Companies need to reconsider their policies, procedures and related controls to make sure
they consider the possibility that electronic communications may be spoofed or manipulated.
This means determining whether emails can be accepted as authorization to enter into
transactions without additional verification or authentication.
How we see it
The pervasive use of electronic forms of communications and the general expectation that
such communications are trustworthy creates risks for companies that need to be considered.
Registrants may need to revisit their controls related to the authorization of the transfer of
funds and changes to vendor master file data and their training for employees.
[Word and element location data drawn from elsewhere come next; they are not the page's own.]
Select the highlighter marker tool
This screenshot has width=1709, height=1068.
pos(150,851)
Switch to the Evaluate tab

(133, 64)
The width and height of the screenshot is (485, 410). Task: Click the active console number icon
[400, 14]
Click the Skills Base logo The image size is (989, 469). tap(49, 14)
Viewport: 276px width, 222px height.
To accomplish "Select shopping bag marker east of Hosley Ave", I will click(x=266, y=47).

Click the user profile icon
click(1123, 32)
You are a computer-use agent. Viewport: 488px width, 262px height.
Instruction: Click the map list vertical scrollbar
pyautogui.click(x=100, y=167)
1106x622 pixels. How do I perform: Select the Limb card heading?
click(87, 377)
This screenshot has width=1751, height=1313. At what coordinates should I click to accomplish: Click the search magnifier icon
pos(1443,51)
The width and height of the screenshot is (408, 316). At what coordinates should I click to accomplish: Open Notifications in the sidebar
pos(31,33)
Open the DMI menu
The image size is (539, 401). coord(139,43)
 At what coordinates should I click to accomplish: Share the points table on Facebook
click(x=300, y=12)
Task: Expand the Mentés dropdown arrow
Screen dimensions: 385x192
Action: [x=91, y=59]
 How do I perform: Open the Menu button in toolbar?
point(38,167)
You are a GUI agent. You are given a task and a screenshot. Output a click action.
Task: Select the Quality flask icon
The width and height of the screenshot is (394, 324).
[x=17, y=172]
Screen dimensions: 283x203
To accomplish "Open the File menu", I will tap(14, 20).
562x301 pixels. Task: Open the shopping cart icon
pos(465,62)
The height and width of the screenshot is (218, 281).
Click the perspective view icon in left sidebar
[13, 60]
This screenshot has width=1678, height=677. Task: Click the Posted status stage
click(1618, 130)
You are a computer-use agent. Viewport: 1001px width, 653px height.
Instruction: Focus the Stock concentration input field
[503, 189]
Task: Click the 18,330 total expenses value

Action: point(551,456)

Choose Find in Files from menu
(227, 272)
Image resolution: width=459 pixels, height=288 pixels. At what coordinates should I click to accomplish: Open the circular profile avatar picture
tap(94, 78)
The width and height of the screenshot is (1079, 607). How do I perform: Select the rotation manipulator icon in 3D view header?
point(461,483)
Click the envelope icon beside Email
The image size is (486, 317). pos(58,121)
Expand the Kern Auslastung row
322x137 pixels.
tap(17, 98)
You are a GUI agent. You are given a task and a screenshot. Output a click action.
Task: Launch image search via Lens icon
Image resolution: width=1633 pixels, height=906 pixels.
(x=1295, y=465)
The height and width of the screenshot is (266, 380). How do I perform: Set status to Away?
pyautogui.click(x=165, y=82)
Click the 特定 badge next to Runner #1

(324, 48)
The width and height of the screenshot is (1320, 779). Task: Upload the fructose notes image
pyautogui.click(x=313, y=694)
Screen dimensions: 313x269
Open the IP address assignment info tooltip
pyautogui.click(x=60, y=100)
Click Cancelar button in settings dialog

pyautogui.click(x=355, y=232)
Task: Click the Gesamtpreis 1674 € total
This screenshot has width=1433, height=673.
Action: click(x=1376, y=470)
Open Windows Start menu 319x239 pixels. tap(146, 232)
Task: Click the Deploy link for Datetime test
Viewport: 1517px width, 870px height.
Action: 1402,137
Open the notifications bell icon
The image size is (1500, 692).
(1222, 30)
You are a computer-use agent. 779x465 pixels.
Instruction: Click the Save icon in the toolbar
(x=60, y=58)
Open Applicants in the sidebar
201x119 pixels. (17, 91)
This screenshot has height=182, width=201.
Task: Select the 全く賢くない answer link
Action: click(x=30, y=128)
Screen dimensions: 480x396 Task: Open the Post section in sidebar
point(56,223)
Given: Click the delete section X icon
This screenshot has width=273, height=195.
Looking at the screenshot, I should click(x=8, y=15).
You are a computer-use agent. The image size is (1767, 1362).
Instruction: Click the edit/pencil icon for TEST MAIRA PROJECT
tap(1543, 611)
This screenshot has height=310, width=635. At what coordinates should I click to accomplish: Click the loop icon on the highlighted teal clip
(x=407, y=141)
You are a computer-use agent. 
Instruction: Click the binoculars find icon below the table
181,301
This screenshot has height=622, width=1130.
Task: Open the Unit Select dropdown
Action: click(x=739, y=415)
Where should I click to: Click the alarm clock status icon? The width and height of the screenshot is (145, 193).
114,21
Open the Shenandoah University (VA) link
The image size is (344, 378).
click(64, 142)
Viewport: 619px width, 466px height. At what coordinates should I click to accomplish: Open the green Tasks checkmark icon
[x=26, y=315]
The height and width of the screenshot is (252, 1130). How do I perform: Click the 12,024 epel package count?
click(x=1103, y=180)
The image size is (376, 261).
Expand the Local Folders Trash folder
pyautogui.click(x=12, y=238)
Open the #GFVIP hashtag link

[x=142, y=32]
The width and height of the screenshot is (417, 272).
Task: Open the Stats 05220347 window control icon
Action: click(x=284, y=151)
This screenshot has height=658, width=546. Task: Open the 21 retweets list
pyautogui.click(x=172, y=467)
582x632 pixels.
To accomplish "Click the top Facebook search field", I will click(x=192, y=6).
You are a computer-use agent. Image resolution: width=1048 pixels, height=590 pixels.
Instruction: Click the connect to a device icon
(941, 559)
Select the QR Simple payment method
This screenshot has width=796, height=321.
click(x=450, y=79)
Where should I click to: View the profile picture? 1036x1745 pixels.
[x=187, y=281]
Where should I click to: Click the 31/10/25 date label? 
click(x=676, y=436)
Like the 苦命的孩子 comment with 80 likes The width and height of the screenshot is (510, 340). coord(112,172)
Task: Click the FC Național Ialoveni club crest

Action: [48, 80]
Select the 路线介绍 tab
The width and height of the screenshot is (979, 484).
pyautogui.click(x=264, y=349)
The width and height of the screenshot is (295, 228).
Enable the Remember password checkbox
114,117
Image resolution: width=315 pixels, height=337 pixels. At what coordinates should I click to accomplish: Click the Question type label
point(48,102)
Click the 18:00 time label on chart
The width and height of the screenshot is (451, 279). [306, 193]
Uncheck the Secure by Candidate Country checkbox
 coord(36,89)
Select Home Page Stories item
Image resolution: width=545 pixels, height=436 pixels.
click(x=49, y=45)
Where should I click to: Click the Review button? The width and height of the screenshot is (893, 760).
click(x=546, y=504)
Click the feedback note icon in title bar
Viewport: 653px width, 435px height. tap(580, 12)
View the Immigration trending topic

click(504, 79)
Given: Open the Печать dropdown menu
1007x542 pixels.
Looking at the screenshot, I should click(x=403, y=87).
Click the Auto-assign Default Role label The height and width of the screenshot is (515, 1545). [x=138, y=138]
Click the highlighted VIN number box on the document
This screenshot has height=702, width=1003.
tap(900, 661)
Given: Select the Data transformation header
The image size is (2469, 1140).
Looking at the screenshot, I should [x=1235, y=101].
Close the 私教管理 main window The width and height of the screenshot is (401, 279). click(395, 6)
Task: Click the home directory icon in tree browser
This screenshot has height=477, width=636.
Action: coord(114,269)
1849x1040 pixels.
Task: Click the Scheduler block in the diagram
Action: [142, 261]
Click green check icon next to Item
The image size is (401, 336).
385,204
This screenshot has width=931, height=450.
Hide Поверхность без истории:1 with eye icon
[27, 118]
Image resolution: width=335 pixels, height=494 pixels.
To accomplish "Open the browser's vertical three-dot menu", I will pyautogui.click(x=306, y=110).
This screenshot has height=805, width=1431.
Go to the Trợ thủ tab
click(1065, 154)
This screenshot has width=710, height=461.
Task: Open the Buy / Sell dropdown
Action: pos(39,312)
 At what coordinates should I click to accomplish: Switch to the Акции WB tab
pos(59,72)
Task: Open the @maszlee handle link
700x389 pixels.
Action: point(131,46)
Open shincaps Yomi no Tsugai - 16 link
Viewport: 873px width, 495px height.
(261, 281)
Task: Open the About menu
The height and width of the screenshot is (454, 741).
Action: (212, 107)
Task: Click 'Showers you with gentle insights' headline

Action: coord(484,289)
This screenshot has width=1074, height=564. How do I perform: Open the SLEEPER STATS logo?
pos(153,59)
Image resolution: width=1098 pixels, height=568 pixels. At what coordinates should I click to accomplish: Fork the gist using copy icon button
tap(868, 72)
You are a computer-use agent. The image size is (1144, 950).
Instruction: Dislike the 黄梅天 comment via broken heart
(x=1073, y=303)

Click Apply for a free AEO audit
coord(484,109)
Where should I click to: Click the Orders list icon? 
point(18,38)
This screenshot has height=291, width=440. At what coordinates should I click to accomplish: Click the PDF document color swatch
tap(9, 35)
Registrants
should also consider the implications of any related deficiencies on their internal control over
financial reporting (ICFR).
EY resources
► To the Point, SEC highlights the
need for companies to focus on
controls that prevent cyber-
related fraud
(SCORE No. 04815-181US)
EY AccountingLink | ey.com/us/accountinglink
6 | SEC in Focus Issue 1, January 2019
SEC staff will monitor registrants’ Brexit and LIBOR disclosures
With the United Kingdom (UK) expected to withdraw from the European Union (EU)
(i.e., Brexit) in March 2019, Chairman Clayton and the SEC staff have said they will focus on
disclosures of company-specific risks associated with Brexit.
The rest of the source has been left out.